We created a prototype device capable of administering an enema while simultaneously emitting low-frequency ultrasound through the enema, to induce transient cavitation within the inner walls of the rectum.
We have tested this device in multiple animal models, including both rodents and pigs. Rigorous safety and tolerability studies were performed to ensure that tissues would abide the treatment well. We tested single administration, and also daily administration for up to five weeks. We then analyzed tissue health by observing tiny tissue samples imaged using a microscope. Our observations found no evidence of damage to the tissue locally. Moreover, we looked at potential injury to all internal organs and found no evidence of any adverse effects.
We also analyzed the potential for bacteria in the gut to inadvertently cross the tissue layer while it is made more permeable by the ultrasound, and to get into the bloodstream, but we found no evidence of this happening.
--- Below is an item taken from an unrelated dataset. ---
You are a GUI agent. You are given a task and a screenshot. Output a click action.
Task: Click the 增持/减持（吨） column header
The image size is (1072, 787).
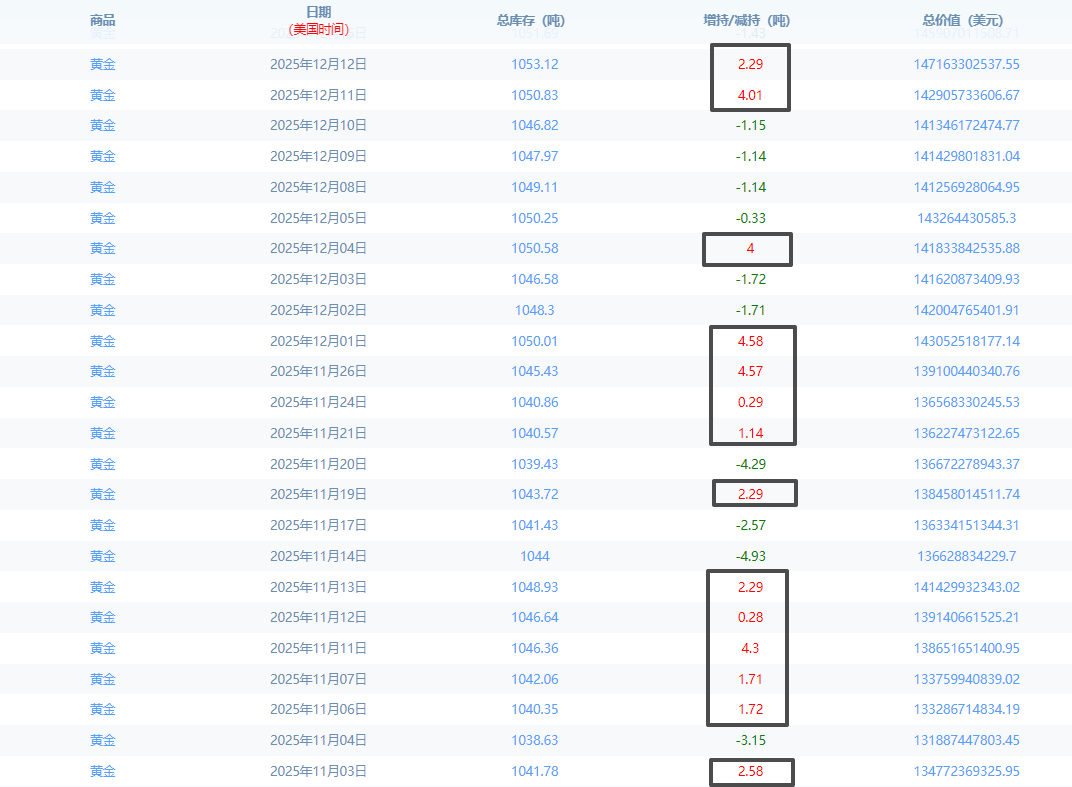point(749,20)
Indeed, the microjets that are formed as a result of the ultrasound treatment are much smaller than even the tiniest bacteria. In addition, even more aggressive procedures-such as tissue biopsy collection over the course of a routine colonoscopy, which can result in significant tissue injury-are well tolerated and rarely re- suit in complications. In mice, we further profiled cytokines, molecules that can act as danger signals to immune cells, in tissue, and we observed no change in type or amount of cytokines present after ultrasound treatment.
We tested the therapeutic benefit of the treatment in a mouse model of GI inflammation, by conducting an experiment in which we compared treatment with standard enemas using the anti-inflammatory drug mesalamine, with treatment using the mesalamine enema in combination with ultrasound. Ultrasound was found to significantly enhance the benefit of treatment, and even completely removed signs of the disease in those animals receiving ultrasound.
Mesalamine enemas alone were found to have no therapeutic benefit compared with animals receiving no treatment, an observation that has previously been reported in mice; this result is because gastric exit times are very rapid in these animals, reducing the time of absorption. The tremendous benefit observed with the simultaneous use of ultrasound further underscores the rapidity of delivery of the mesalamine into the tissue, where it can begin reducing inflammation.
More recently we have begun exploring the delivery of more complex therapeutics, such as DNA and RNA. These molecules hold great promise but have posed significant challenges to creating therapies. In part the limitations include the delicate nature of these molecules and their susceptibility to degradation, as well as the need to get this material not just into tissue, but into specific cells within the tissue. We have observed promising results on the delivery of naked, unencapsulated RNA locally into the GI tracts of animal models, something that has not been reported to our knowledge. The ability to potentially deliver a broad-range of therapies without the need for tedious formulation development might enable a new treatment paradigm for GI-based diseases. Enabling more efficacious treatments that can successfully be used by patients would open a new door into an often overlooked set of diseases.